EDUCATION PLUS

More students going to U.K.



The number increased from 9,000 to 26,000 in a year

The number of Indian students who apply to colleges in the U.K. has increased from 9,000 last year to 26,000 this year, primarily because of the exchange rate, Richard Hyde, British Deputy High Commissioner in India, has said.

Speaking at the concluding celebrations of the 75th anniversary of the Rotary Club of Bangalore, Mr. Hyde said the number had gone up as the Indian rupee was “looking up” in comparison to the British Pound.

Responding to a question, he said students preferred U.K. for higher education despite its high costs in view of the assured “quality education.”

He spoke about various topics concerning India and the U.K., and focusing on the area of education, he said that the U.K. had the largest population of people of Indian origin, many of whom were students.

“The environment is welcoming for the Indian student. There is no discrimination either.”

“Even the business community’s presence is increasing greatly,” he said. With companies such as Tata Consultancy Services, Wipro and Infosys setting up shop in the U.K., Mr. Hyde said that Bangalore was of particular interest to the U.K. in the areas of life sciences, aerospace technology and Information Technology.

According to Mr. Hyde there was a misconception amongst people about the U.K.’s policies on granting visas. “The U.K. is very welcoming to immigrants,” he said.

Mr. Hyde’s address to the gathering mapped the course of Indo-British relations, from colonial times to the present. “One of greatest contributions of India to Britain has been its people,” he said. Citing the U.K. as a prime centre for multiculturalism, he said that close to two per cent of Britain’s population was Indian, and it contributed to five per cent of its Gross Domestic Product. “Amongst the four Deputy High Commissioners from Britain, two are of Indian origin, including me,” said Mr.

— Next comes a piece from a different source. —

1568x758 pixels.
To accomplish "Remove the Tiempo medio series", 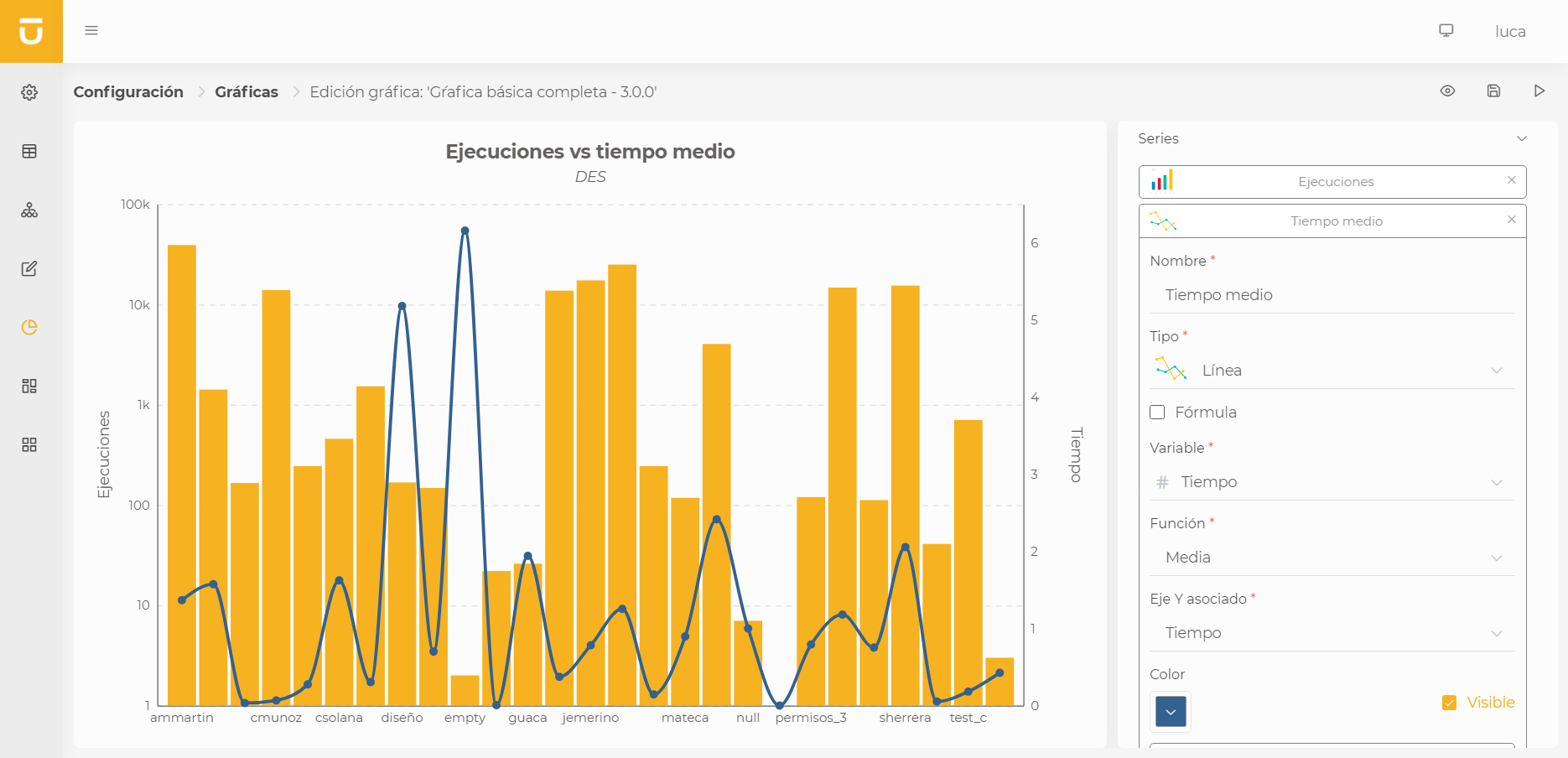I will (x=1512, y=220).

Hyde.

Referring to India’s and Britain’s long and complicated history, he said the “arrogant superpower” Britain had expanded its empire to India to “plunder its vast resources.” “In my experience, Indians have been very forgiving,” he said.

Now, both India and Britain had a global vision sustained by democratic values and played an important role in the United Nations, the World Trade Organisation, the Commonwealth, and G-20.